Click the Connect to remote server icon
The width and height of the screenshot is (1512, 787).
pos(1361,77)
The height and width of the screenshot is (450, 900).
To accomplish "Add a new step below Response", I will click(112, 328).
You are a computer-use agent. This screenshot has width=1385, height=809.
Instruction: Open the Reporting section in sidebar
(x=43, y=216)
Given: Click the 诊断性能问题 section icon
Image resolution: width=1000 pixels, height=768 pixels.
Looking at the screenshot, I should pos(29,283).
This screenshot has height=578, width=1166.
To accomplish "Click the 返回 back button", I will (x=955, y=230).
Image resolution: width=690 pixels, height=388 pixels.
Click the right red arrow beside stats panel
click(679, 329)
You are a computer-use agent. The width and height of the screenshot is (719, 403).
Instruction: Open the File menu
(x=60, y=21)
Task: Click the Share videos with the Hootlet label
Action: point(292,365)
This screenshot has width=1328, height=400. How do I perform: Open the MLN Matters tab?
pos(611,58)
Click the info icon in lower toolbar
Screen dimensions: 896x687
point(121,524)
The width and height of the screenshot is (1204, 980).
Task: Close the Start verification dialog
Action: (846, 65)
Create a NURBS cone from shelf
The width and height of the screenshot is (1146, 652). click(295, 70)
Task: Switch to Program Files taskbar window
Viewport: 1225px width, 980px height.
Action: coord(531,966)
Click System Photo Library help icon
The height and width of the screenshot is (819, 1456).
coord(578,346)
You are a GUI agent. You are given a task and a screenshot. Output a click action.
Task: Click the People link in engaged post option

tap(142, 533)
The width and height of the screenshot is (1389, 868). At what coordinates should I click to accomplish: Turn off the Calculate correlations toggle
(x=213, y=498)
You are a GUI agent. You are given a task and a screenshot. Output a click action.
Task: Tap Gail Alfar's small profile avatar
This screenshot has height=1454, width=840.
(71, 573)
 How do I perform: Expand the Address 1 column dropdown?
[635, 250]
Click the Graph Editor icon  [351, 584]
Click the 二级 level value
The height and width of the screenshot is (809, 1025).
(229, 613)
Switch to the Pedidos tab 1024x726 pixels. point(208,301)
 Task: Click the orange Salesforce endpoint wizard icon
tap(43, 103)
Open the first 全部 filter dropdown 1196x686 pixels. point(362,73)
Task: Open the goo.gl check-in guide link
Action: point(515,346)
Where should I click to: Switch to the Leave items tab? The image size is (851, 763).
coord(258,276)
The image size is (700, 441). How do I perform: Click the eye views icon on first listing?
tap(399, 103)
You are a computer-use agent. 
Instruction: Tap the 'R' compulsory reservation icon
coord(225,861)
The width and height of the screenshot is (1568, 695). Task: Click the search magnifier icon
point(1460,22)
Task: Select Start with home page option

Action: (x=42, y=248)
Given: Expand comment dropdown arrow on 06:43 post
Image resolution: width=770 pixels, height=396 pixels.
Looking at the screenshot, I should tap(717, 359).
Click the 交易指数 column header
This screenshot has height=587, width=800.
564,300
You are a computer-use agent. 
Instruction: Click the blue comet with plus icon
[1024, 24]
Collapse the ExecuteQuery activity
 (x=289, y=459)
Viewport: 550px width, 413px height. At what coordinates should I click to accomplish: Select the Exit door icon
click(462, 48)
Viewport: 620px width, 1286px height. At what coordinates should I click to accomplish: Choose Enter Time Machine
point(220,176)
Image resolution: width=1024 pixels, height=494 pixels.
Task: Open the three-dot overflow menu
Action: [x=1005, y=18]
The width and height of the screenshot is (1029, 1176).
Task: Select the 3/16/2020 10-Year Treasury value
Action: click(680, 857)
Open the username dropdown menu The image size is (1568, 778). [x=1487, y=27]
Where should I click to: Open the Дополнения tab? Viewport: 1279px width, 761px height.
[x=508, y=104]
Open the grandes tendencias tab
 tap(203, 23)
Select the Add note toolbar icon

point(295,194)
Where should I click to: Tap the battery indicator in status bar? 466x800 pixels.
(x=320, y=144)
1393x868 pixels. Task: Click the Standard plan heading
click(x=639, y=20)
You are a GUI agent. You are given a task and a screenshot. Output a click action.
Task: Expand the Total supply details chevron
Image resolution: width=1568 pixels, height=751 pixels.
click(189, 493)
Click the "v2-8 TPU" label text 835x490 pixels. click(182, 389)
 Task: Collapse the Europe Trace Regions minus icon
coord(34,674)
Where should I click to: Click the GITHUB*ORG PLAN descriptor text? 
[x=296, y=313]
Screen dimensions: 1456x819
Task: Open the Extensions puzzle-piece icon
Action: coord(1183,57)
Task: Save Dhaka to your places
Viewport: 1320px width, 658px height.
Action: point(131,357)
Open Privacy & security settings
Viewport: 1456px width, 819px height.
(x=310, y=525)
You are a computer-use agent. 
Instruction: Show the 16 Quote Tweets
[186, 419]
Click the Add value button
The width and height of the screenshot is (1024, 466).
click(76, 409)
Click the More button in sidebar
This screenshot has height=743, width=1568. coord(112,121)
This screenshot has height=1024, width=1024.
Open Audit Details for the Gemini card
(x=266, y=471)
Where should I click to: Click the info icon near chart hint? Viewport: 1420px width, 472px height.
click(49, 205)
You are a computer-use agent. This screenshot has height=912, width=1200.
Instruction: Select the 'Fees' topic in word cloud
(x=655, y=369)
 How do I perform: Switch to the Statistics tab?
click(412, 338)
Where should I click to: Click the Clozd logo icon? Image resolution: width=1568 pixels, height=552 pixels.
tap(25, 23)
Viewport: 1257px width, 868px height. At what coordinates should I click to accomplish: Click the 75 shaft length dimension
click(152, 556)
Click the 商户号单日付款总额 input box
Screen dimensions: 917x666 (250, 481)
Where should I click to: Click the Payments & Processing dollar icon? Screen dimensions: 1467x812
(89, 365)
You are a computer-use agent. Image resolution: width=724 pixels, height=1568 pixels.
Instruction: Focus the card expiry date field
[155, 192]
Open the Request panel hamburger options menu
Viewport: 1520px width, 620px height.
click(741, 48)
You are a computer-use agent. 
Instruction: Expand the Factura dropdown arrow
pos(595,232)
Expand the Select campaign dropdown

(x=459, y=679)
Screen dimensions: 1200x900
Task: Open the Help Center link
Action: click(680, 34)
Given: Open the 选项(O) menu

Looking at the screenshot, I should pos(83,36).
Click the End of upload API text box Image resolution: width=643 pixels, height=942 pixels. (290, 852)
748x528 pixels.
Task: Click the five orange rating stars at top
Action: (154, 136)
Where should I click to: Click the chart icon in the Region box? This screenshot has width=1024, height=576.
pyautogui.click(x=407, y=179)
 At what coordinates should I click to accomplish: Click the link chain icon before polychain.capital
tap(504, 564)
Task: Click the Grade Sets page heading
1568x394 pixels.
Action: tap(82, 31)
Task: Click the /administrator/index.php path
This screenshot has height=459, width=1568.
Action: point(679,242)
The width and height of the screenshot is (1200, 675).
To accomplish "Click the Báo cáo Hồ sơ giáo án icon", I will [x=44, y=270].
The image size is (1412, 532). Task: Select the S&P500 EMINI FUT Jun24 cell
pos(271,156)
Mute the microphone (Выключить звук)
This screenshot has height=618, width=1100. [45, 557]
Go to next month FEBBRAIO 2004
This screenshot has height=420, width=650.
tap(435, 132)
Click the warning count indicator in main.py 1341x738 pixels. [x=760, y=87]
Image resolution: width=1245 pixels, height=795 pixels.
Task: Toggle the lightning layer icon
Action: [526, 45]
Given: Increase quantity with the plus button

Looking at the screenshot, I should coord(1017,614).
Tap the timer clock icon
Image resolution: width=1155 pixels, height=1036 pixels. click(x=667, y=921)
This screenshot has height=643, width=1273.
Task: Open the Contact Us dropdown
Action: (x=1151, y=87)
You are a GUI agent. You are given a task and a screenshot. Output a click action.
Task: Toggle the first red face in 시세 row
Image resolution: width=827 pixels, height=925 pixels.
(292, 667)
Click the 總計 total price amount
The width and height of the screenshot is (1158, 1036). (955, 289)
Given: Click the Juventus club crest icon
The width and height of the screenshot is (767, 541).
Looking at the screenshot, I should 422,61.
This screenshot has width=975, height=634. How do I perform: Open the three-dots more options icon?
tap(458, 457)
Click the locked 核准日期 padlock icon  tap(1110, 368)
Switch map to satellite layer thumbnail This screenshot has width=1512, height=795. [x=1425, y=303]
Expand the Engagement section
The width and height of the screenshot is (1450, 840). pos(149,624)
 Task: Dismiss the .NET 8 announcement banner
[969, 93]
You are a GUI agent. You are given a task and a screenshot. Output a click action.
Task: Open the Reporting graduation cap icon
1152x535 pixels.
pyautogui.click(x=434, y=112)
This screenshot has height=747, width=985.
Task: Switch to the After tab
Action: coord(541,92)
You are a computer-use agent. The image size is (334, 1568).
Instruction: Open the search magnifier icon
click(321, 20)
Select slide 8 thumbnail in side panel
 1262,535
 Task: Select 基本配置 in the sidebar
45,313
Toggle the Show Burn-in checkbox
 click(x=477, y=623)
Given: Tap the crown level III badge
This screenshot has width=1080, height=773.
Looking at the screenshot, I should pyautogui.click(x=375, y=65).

--------------------

» **STATED PROBLEM**
Echo the entries verbatim, beginning with the line that contains "The width and height of the screenshot is (1568, 695)." and continuing through the line that contains "(x=310, y=525)", both lines included.

» **RESULT OF THE TASK**
The width and height of the screenshot is (1568, 695). Task: Click the search magnifier icon
point(1460,22)
Task: Select Start with home page option

Action: (x=42, y=248)
Given: Expand comment dropdown arrow on 06:43 post
Image resolution: width=770 pixels, height=396 pixels.
Looking at the screenshot, I should tap(717, 359).
Click the 交易指数 column header
This screenshot has height=587, width=800.
564,300
You are a computer-use agent. 
Instruction: Click the blue comet with plus icon
[1024, 24]
Collapse the ExecuteQuery activity
 (x=289, y=459)
Viewport: 550px width, 413px height. At what coordinates should I click to accomplish: Select the Exit door icon
click(462, 48)
Viewport: 620px width, 1286px height. At what coordinates should I click to accomplish: Choose Enter Time Machine
point(220,176)
Image resolution: width=1024 pixels, height=494 pixels.
Task: Open the three-dot overflow menu
Action: [x=1005, y=18]
The width and height of the screenshot is (1029, 1176).
Task: Select the 3/16/2020 10-Year Treasury value
Action: click(680, 857)
Open the username dropdown menu The image size is (1568, 778). [x=1487, y=27]
Where should I click to: Open the Дополнения tab? Viewport: 1279px width, 761px height.
[x=508, y=104]
Open the grandes tendencias tab
 tap(203, 23)
Select the Add note toolbar icon

point(295,194)
Where should I click to: Tap the battery indicator in status bar? 466x800 pixels.
(x=320, y=144)
1393x868 pixels. Task: Click the Standard plan heading
click(x=639, y=20)
You are a GUI agent. You are given a task and a screenshot. Output a click action.
Task: Expand the Total supply details chevron
Image resolution: width=1568 pixels, height=751 pixels.
click(189, 493)
Click the "v2-8 TPU" label text 835x490 pixels. click(182, 389)
 Task: Collapse the Europe Trace Regions minus icon
coord(34,674)
Where should I click to: Click the GITHUB*ORG PLAN descriptor text? 
[x=296, y=313]
Screen dimensions: 1456x819
Task: Open the Extensions puzzle-piece icon
Action: coord(1183,57)
Task: Save Dhaka to your places
Viewport: 1320px width, 658px height.
Action: point(131,357)
Open Privacy & security settings
Viewport: 1456px width, 819px height.
(x=310, y=525)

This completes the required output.